Microsoft's wide-ranging announcements today about Windows 10 covered things as mundane as new customizations for the Windows 10 Start screen and as mind-blowing as a new computing holographic platform. It showed off a new browser code-named Spartan, promised a unified development platform for all Windows devices, displayed the Cortana digital assistant running on a PC, pointed to the future of Xbox and wowed the audience with its holographic computing platform. Microsoft executives even got a chance to publicly root for the Seahawks and to subtly dis Patriot coach Bill Belichick in a news story they showed running on a Windows app.
But the four most important words they uttered may have slipped right by you: Windows as a Service.
You can be forgiven if they're the kind of words that make your eyes glaze over. Everyone these days seems to be promoting their products as an "as a Service" offering: Software as a Service (Saas), Infrastructure as a Service (Iaas) or Platform as a Service (PaaS). So Windows as a Service may sound more like a marketing concept than an actual product.
But Windows as a Service is real and seems to be the future of Windows, and of Microsoft's attempt to solve its struggles in mobile. Although Microsoft threw around the term several times at the announcement, it hasn't yet provided many details on what it means. But it provided some very strong hints.
Terry Myerson, executive vice president of the operating systems group, said that anyone running Windows 7, Windows 8.1 or Windows Phone 8.1 will be able to upgrade for free to Windows 10 in the first year after the operating system launches. And he noted that it's not just a one-time upgrade -- Windows will continue to be upgraded for free for the life of the device.
On his blog, he says, "We'll deliver new features when they're ready, not waiting for the next major release. We think of Windows as a Service -- in fact, one could reasonably think of Windows in the next couple of years as one of the largest Internet services on the planet.
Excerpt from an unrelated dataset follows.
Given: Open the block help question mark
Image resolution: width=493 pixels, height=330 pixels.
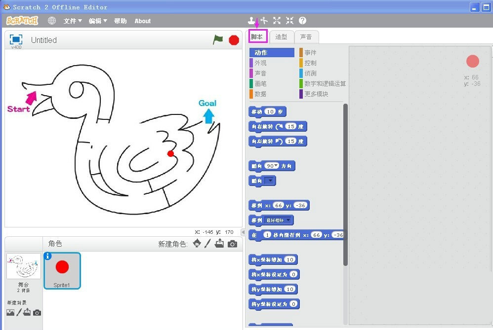Looking at the screenshot, I should click(302, 20).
And just like any Internet service, the idea of asking 'What version are you on?' will cease to make sense."
In doing that, Microsoft is taking a page from the success of its Office 365 subscription service, in which you pay not to download and use a single, static version of Office, but rather for an annual subscription which continually auto-updates to the newest version.
Myerson seems to be saying that with Windows being delivered as a service, Windows 10 may well be the last "big-bang" version of the operating system, the last time that Windows gets a major single overhaul. Instead, it will be continually updated like any Web service -- like Gmail, for example.